* [Excerpted text]:
** START **

Also if you have a smoking cessation prescription within the last few years, they will find it during underwriting, and again give you smoker rates.

Most life insurance carriers consider any type of tobacco or nicotine use under a tobacco use rate classification which increases the cost of insurance. If the client does dip, chew, smoke cigars, or use a pipe, there are some life insurance carriers that will consider them as non-tobacco users, but it must be admitted from the get go on the application. Most carriers consider celebratory cigars as non-tobacco as well but, again, it must be admitted on the application. The new Vapes along with nicotine gum are deemed a nicotine product and are considered as tobacco rates with some carriers, so you need to know which carriers are more lenient with these products. Marijuana is considered under tobacco or nicotine rates as well.

Are there tests insurance companies use to see how long it’s been since you quit smoking?

Life insurance companies can use any one of four tests to determine if a person has smoked recently or not. Blood tests, urine tests, mouth swabs, and even hair tests (though they are not widely used in the life insurance industry) are all able to detect nicotine and cotinine (a by-product of nicotine) within a certain period of time.

** END **

* [Data shown]:
** START **

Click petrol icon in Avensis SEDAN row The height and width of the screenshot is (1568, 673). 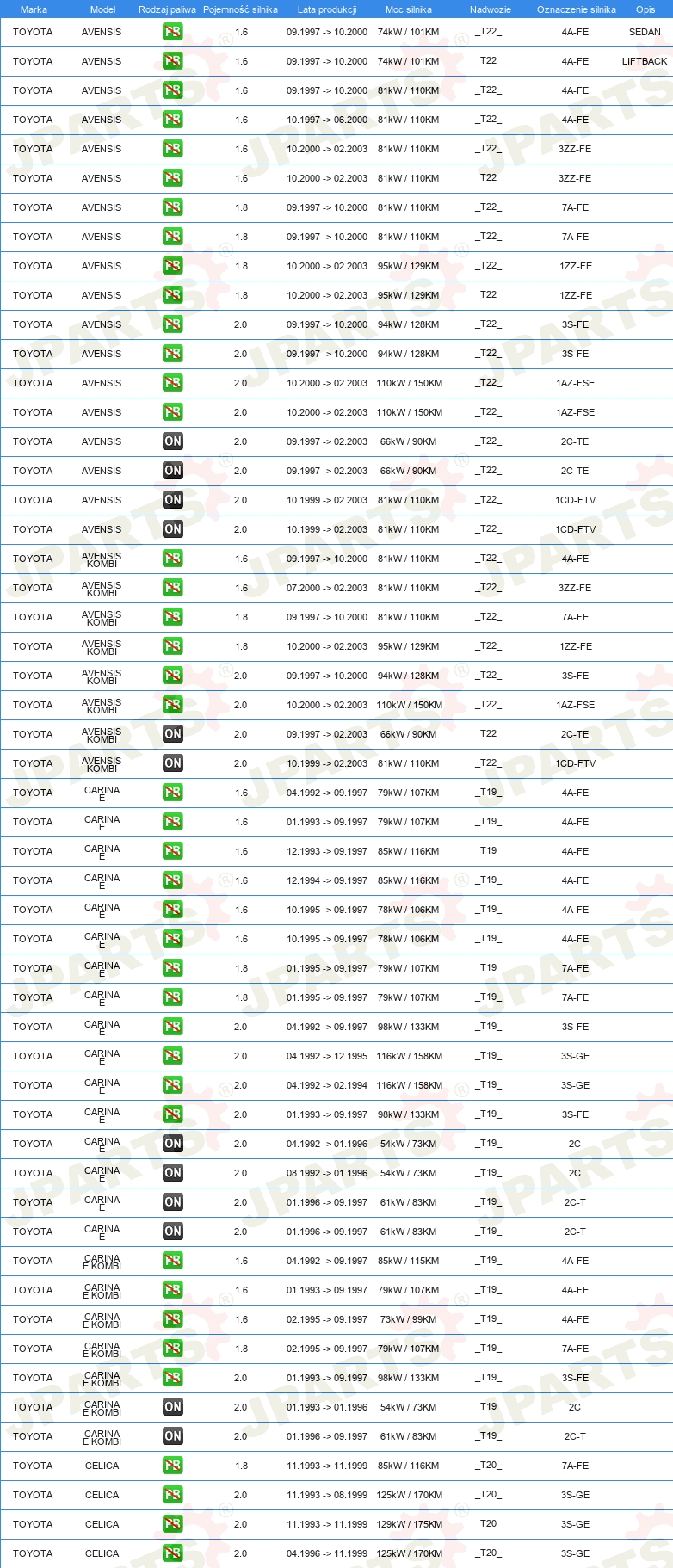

** END **

* [Required actions]:
(a) Quote everything in the passage on life insurance and tobacco use from "Most life insurance" down to "you quit smoking?".
(b) In the passage on life insurance and tobacco use, which four tests can life insurance companies use to tell whether a person has smoked recently?

* [Answers provided]:
(a)
Most life insurance carriers consider any type of tobacco or nicotine use under a tobacco use rate classification which increases the cost of insurance. If the client does dip, chew, smoke cigars, or use a pipe, there are some life insurance carriers that will consider them as non-tobacco users, but it must be admitted from the get go on the application. Most carriers consider celebratory cigars as non-tobacco as well but, again, it must be admitted on the application. The new Vapes along with nicotine gum are deemed a nicotine product and are considered as tobacco rates with some carriers, so you need to know which carriers are more lenient with these products. Marijuana is considered under tobacco or nicotine rates as well.

Are there tests insurance companies use to see how long it’s been since you quit smoking?

(b) Blood tests, urine tests, mouth swabs, and hair tests.